Moral Kemasyarakatan (Civic Virtue) dan Budaya Kemasyarakatan (Civic Culture)


Suasana menjelang reformasi pada Jumat 21 Mei 1998 (www.tribun-timur.com)

Versi PDF: Moral Kemasyarakatan (Civic Virtue) dan Budaya Kemasyarakatan (Civic Culture)

Definisi Moral Kemasyarakatan (Civic Virtue)

Secara etimologis, civic berasal dari kata Latin civitas yang berarti civilized atau tinggal di dalam sebuah kota yang beradab dan berbudaya. Virtue berasal dari kata Latin virtus yang berarti moral atau kebaikan. Kata Latin untuk menyebut ‘kota’ adalah polis. Dalam konteks kontemporer, ‘negara’ seringkali dipandang secara ideal sebagai sebuah pusat peradaban atau kebaikan (moral), sementara ‘kota’ dipandang secara buruk sebagai pusat kriminalitas.

Jadi, moral kemasyarakatan atau civic virtue adalah perilaku wargakota/ warganegara yang meliputi ikut serta dalam voting (pemungutan suara/ pemilihan umum), mematuhi peraturan dan hukum, dan ikut serta dalam menilai dan memutuskan fakta dalam perkara yuridis (panitia juri).

Konsepsi klasik dari civic atau aktivitas politik memiliki perbedaan dengan apa yang dipahami dalam konteks kekinian.

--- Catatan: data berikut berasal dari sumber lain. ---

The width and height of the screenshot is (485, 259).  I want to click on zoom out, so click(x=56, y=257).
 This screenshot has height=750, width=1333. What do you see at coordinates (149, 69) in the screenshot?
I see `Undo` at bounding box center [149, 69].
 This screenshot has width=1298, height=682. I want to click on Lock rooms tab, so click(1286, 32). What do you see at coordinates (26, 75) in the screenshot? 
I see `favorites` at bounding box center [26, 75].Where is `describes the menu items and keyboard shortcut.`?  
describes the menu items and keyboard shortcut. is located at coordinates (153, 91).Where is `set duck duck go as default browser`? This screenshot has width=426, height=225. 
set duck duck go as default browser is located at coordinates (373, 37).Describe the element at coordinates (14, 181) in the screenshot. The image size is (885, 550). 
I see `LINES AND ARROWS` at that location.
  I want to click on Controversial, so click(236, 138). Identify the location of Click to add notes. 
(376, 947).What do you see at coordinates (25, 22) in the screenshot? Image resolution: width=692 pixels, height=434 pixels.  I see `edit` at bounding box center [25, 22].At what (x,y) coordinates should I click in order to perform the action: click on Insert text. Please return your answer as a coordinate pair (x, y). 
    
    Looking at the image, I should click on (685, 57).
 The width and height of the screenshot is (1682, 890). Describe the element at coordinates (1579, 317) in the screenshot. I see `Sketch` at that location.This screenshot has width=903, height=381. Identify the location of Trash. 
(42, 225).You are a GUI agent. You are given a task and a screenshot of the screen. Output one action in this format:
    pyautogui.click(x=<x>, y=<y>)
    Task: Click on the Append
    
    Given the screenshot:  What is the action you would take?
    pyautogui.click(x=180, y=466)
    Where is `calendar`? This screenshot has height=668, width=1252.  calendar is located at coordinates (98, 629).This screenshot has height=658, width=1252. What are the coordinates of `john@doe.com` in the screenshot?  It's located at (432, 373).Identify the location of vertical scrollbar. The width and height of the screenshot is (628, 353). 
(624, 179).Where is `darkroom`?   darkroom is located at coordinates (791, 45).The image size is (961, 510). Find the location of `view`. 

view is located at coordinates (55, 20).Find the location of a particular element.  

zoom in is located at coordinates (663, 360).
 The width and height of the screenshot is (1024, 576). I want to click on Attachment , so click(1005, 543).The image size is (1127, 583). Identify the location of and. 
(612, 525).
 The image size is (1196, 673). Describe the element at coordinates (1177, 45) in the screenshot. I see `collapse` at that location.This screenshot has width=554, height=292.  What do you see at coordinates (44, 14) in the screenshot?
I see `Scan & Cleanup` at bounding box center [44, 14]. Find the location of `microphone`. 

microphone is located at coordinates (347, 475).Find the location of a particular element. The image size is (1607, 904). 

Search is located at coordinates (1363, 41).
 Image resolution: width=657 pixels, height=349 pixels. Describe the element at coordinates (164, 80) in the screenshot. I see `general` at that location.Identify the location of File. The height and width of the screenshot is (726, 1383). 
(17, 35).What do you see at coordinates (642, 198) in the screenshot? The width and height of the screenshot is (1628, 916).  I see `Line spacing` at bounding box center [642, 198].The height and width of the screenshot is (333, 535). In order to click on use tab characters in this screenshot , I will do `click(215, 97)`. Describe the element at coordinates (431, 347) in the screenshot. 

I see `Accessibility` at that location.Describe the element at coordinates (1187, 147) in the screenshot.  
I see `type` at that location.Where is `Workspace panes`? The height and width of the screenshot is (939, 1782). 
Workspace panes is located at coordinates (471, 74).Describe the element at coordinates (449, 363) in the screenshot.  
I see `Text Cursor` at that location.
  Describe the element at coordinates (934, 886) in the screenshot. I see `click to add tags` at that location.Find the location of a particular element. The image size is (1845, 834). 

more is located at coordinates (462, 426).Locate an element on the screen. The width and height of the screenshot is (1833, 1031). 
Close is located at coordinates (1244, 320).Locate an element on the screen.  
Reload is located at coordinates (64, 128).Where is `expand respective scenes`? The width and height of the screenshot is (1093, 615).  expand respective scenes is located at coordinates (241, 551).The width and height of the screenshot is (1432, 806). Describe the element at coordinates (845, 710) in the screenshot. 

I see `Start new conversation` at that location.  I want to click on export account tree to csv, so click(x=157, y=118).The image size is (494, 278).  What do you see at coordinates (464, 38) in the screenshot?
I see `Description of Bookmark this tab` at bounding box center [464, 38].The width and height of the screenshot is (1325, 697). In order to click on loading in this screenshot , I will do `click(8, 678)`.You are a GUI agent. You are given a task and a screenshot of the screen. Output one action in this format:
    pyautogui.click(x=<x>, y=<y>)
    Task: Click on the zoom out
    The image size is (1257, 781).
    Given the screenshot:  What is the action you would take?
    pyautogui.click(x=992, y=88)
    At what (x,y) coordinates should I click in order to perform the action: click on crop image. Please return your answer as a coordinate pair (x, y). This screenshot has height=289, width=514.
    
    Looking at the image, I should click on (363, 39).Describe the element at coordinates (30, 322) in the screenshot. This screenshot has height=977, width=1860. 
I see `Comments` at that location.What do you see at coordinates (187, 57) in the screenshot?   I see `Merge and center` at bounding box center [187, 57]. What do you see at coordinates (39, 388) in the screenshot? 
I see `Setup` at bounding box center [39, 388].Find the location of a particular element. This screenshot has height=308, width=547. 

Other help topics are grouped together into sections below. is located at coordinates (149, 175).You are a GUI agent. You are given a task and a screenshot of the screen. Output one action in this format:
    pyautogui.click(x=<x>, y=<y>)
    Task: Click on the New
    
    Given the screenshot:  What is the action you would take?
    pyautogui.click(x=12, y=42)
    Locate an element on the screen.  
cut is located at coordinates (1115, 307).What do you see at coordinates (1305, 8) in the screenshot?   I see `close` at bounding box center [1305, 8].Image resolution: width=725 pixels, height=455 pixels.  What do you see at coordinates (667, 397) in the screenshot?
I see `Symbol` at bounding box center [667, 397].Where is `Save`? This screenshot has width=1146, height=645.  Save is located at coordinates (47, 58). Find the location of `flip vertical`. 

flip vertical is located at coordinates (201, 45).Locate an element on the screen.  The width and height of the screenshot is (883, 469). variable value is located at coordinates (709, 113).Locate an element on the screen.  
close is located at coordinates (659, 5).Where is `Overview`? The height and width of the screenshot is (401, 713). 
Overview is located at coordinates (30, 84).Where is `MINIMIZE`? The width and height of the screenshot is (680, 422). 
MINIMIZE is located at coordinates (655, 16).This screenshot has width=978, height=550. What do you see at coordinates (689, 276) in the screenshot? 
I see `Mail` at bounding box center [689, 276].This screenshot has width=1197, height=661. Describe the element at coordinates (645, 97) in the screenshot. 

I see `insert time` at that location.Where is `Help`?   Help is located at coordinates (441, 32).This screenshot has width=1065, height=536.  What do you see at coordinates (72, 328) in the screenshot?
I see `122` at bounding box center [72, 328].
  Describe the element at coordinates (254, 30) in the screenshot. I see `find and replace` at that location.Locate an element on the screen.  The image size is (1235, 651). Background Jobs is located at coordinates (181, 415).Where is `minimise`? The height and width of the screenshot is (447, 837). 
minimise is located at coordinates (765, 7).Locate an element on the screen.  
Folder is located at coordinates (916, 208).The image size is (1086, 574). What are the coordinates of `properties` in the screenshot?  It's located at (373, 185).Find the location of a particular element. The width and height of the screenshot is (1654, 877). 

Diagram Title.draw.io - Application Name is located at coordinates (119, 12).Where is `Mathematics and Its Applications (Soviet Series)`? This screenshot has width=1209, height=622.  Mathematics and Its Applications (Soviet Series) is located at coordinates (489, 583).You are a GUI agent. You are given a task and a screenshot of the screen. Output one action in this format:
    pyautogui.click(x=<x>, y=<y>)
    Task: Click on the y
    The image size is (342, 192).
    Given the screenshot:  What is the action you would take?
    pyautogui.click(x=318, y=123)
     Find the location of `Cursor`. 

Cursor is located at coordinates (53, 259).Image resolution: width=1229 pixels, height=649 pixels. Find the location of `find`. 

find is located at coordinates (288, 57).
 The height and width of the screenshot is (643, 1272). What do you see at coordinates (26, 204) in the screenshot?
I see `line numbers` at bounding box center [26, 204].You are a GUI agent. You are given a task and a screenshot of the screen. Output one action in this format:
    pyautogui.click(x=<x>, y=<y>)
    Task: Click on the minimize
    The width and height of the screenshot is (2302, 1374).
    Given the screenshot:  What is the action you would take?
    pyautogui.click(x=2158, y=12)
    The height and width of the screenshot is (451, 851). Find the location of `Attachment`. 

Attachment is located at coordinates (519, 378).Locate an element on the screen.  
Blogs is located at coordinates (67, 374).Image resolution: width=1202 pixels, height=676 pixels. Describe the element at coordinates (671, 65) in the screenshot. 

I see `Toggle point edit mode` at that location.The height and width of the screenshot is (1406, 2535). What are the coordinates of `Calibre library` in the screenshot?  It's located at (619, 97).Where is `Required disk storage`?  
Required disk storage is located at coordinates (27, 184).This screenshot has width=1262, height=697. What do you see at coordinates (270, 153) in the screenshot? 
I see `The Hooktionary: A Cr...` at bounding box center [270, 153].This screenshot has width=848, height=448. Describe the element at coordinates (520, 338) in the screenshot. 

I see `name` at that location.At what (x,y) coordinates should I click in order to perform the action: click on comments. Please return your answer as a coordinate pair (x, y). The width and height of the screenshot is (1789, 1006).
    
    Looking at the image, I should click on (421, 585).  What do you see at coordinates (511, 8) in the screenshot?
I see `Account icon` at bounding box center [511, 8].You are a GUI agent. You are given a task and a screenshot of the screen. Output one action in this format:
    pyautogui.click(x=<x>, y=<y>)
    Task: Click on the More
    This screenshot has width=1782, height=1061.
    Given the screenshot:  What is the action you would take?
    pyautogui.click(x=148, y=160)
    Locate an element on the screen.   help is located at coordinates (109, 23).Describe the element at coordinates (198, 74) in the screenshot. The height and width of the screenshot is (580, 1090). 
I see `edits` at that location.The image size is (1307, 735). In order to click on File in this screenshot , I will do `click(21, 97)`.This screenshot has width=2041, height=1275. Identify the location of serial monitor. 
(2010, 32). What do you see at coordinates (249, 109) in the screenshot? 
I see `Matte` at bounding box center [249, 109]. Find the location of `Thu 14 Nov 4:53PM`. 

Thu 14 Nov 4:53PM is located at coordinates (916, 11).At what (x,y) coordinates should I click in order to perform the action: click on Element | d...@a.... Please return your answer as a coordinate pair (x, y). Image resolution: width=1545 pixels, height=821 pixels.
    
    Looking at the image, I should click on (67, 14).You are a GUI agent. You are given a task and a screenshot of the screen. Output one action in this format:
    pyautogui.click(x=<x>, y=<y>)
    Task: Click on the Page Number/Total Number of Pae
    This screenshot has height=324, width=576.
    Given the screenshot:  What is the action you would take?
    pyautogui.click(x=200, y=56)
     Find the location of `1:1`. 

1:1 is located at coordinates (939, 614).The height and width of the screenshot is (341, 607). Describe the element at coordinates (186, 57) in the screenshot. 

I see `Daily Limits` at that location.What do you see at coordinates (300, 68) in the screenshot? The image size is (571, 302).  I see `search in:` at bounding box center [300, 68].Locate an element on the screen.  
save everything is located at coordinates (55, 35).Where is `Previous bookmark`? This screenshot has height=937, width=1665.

Pada era Yunani Kuno dan Romawi Kuno, berpartisipasi dalam politik dalam bentuk demokrasi termasuk dalam hal pembuatan aturan perundang-undangan sebagai perlindungan masyarakat dianggap sama mulianya dengan menjalin persahabatan, ikut berperang, memuja para dewa, dan mendiskusikan filsafat. Beberapa dari hal ini masih ada hingga kini dengan beberapa pengecualian.

Melalui sejumlah pemikiran-pemikiran era Yunani kuno, khususnya pemikiran mengenai etika Yunani, terdapat sesuatu yang disebut pandangan pilihan berganda mengenai arti kehidupan, yang disebut sebagai konsepsi kebaikan, sebagaimana disebutkan oleh filsuf John Rawls.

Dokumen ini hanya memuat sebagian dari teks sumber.